Try it: Among the entries below, how many lines include the word "date"? Reply with only the number.

[Collected data]
Segment Open
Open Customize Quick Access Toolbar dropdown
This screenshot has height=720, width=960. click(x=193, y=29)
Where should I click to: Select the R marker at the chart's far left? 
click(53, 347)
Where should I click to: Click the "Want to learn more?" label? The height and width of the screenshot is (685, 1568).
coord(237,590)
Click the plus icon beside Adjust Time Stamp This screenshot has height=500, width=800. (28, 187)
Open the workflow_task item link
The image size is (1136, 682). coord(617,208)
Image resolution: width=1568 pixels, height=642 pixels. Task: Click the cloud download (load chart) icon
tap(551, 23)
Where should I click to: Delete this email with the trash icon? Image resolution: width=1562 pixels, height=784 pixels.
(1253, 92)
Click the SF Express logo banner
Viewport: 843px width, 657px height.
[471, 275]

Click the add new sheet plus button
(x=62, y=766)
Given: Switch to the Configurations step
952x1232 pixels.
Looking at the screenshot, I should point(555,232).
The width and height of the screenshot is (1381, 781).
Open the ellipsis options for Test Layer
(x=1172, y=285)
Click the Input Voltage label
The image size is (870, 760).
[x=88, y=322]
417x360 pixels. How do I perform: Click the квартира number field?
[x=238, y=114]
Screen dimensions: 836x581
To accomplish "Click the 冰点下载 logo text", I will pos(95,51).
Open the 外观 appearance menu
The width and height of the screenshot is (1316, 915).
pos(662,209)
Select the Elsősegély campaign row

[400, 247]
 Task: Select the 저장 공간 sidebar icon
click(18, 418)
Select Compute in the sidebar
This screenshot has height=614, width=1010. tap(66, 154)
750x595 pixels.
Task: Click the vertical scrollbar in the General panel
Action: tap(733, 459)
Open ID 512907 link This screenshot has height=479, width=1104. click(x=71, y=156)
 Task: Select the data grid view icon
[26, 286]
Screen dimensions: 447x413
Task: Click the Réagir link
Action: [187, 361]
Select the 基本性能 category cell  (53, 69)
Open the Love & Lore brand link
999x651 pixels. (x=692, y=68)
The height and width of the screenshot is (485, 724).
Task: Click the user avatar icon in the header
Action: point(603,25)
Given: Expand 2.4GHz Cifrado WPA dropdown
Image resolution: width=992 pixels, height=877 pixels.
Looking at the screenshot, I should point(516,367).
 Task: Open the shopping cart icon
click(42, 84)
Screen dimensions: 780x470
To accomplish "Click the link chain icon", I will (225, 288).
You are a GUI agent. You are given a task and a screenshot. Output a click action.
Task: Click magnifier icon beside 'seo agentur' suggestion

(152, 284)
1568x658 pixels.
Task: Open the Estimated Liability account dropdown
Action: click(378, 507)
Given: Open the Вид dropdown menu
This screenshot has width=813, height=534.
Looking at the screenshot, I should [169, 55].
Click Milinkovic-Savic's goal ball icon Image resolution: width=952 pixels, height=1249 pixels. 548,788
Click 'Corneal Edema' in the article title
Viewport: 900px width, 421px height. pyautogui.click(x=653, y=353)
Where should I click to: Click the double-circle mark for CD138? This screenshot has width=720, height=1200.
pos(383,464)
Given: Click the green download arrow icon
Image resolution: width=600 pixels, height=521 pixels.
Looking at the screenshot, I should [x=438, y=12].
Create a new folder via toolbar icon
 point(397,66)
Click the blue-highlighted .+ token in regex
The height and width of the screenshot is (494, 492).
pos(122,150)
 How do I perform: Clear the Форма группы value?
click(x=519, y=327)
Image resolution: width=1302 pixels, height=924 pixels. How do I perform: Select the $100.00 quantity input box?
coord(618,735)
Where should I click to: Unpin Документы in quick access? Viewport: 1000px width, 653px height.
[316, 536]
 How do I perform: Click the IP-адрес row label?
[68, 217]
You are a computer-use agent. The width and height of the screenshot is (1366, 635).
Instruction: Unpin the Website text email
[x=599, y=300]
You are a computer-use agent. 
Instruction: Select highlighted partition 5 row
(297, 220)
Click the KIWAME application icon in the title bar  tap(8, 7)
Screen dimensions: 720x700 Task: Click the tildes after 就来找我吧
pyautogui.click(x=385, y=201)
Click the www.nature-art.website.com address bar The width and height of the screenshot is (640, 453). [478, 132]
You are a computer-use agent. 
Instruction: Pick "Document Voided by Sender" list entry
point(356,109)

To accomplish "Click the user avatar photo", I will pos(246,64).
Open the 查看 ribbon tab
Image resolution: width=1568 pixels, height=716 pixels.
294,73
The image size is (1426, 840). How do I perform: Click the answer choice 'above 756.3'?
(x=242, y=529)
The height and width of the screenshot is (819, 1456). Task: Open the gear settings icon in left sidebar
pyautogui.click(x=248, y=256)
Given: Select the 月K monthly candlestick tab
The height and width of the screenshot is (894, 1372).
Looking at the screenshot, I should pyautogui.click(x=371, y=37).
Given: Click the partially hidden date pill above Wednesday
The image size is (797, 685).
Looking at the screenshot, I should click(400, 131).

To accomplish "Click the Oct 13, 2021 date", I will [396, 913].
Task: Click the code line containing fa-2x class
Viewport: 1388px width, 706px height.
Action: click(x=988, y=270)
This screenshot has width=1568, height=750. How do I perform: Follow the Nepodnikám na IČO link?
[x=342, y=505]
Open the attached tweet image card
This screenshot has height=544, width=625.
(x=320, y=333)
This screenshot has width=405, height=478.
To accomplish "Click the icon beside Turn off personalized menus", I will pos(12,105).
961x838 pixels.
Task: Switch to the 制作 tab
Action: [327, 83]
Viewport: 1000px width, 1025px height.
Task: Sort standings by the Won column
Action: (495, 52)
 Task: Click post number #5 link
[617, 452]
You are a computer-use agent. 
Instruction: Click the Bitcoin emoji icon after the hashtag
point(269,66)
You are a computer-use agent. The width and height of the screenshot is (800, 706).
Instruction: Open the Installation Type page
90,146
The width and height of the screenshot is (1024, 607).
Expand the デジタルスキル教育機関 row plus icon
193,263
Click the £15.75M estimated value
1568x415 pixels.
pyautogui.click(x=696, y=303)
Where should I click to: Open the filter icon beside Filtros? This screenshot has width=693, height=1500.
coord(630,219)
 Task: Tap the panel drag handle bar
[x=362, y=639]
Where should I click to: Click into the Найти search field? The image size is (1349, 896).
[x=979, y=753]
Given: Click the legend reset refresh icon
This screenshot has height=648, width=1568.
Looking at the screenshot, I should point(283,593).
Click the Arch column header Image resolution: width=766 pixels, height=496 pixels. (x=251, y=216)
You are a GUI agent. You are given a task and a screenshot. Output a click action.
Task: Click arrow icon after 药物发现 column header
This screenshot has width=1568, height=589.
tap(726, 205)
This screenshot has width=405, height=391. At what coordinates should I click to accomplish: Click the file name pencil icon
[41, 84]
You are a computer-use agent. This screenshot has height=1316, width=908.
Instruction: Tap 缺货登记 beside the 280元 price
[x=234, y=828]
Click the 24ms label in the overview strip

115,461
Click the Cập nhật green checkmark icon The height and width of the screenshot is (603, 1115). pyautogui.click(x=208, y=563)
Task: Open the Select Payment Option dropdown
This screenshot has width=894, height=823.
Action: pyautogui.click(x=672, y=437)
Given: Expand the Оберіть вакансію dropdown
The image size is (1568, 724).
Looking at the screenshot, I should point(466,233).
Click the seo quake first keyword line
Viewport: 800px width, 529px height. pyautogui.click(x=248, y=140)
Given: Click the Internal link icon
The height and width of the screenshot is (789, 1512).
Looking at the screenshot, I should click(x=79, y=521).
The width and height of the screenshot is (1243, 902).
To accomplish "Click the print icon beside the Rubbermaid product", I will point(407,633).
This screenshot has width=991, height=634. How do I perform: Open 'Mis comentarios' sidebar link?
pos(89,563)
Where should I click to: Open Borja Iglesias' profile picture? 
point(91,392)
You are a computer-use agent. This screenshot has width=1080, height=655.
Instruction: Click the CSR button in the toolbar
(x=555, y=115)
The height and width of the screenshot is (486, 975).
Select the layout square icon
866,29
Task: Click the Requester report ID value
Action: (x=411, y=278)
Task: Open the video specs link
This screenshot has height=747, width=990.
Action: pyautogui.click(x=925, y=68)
Segment Closed
Task result: 2